- Selected extract
Tolerance in COL and Crimp

This is the third of a five part series.

In this part we look at Cartridge Overall Length (COL) and crimp to discover what tolerance is recommended and whether or not we can get accurate measurements with the available instruments.

For the COL, or Cartridge Overall Length, and crimp measurements, digital calipers commonly read to 0.5 thousandths of an inch (0.0005″). The COL tolerance (±0.005″) is ten times that resolution so the equipment we have available for this measurement is common and relatively inexpensive.

And because we see three or four significant digits for these two measurements — the “0.469” image here is showing a crimp measurement with three significant digits — we have a very accurate measurement.

In addition to more accurate measurements, notice in the table below that the COL and crimp tolerances are much tighter when that tolerance is translated to a percentage of the example measurement.

Parameter Example Tolerance Allowed Variation
Powder Weight 4.0 gr. ±0.1 gr. 5%
COL 1.200″ ±0.005″ 0.833%
Crimp 0.469″ ±0.002″ 0.853%
Bullet Wt 200 gr. ±0.05 to ±0.5 .05% to 0.5%

These tolerances need to be much tighter to achieve reliable and accurate operation. But some “tolerance” must still be allowed because of variations during the reloading process.

By “variations during the reloading process,” I mean of course that things happen during reloading and that not every round is going to be exactly the same.

One source of variation, as we’ve already noted, is the allowable variation in powder drop. With that parameter, we’re pretty much at the limit of what our tools can measure and while we trust (!) that the reloading equipment’s powder drop is close to the same for each round, I’m sure we all realize that the number of physical particles of Clays or WST or whatever you might be using isn’t going to be exactly the same each time.

But for powder weight, it doesn’t appear that the allowed 5% variation is a problem. We might say that the tolerance on the powder drop is comparatively loose.

For the remaining parameters, however, that’s won’t be the case.

For COL and crimp and bullet weight, we need much tighter control.

And while our measuring instruments give us the ability to measure things more closely — for bullet weight we will have 3-4 significant digits instead of just 2 which will improve our precision 10-100x — we don’t measure every round.

There will always be some round-to-round variations.

One source of variation is the occasional boo-boo that, while caught and removed, may still contribute some error to the remaining rounds on the reloading machine’s head.

- Set problem A
Please lay out the listing below as a JSON list of strings, one string per line with blank lines omitted, covering only the stretch from the line containing "Where should I" through the end of the listing. Leave the pictures out.

- Provided data
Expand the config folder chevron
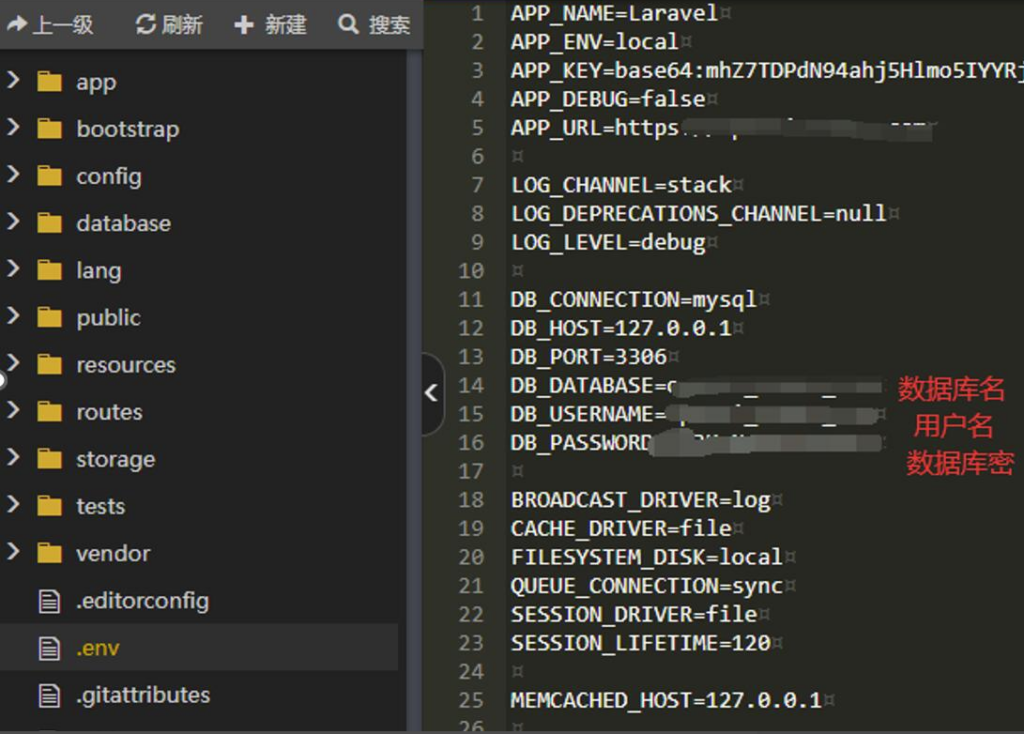 [x=13, y=175]
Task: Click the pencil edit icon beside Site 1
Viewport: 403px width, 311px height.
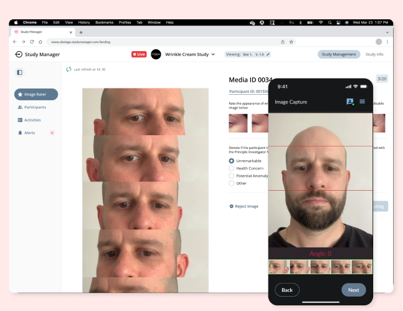Action: pyautogui.click(x=268, y=54)
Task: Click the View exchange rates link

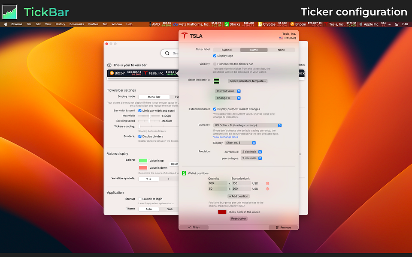Action: 226,137
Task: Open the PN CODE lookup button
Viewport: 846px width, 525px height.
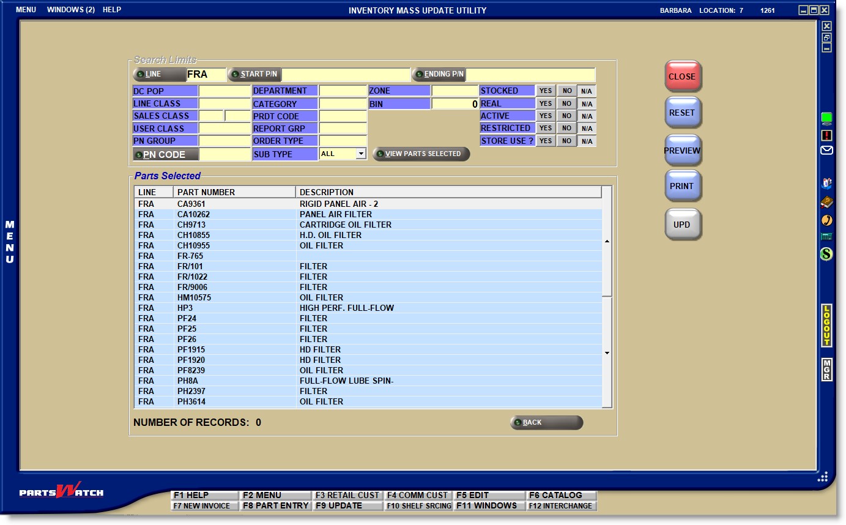Action: pyautogui.click(x=165, y=155)
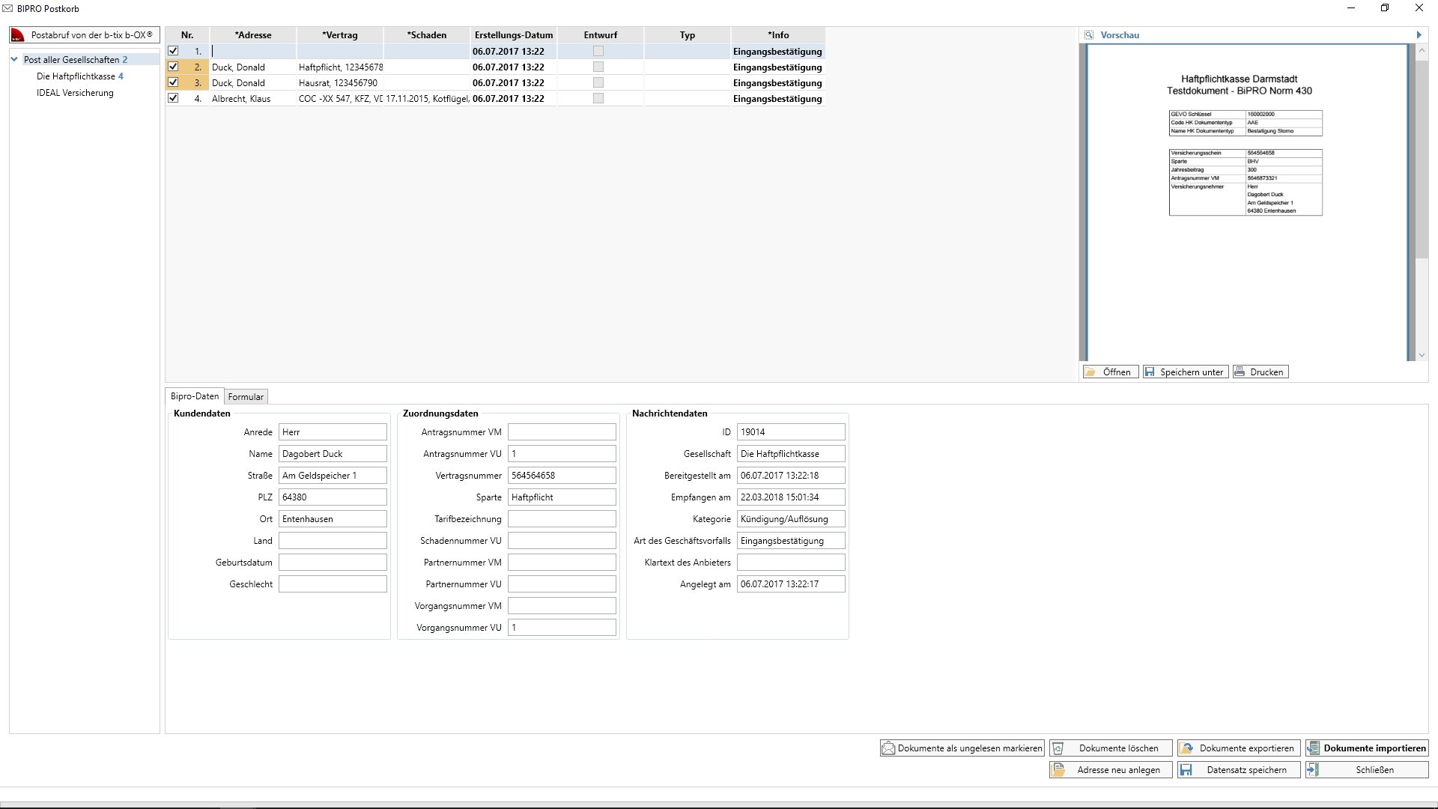Click the envelope icon for mark unread

click(x=888, y=748)

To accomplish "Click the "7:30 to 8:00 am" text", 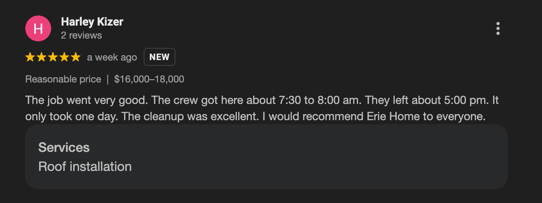I will pos(323,100).
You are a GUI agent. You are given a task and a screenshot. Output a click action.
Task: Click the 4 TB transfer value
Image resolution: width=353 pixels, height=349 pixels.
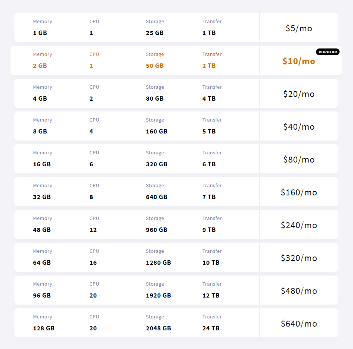(209, 99)

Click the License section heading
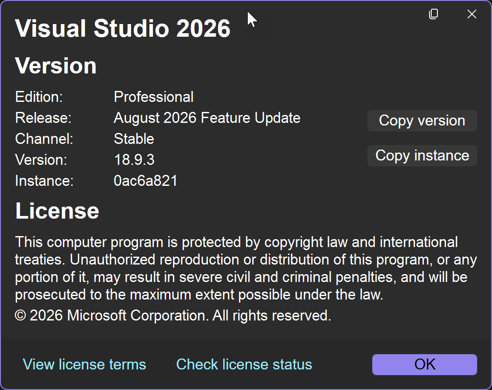tap(57, 211)
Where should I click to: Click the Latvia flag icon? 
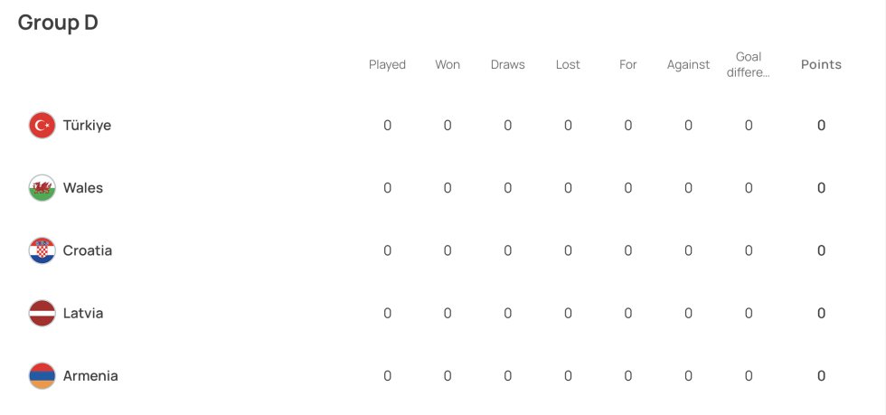coord(42,313)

- Set problem B
Repeat, word for word, the stretch of the article on COL and crimp tolerance from "For the COL, or" through "and relatively inexpensive.".

- Output A
[
  "Where should I click to: Click the Latvia flag icon? ",
  "coord(42,313)"
]

- Output B
For the COL, or Cartridge Overall Length, and crimp measurements, digital calipers commonly read to 0.5 thousandths of an inch (0.0005″). The COL tolerance (±0.005″) is ten times that resolution so the equipment we have available for this measurement is common and relatively inexpensive.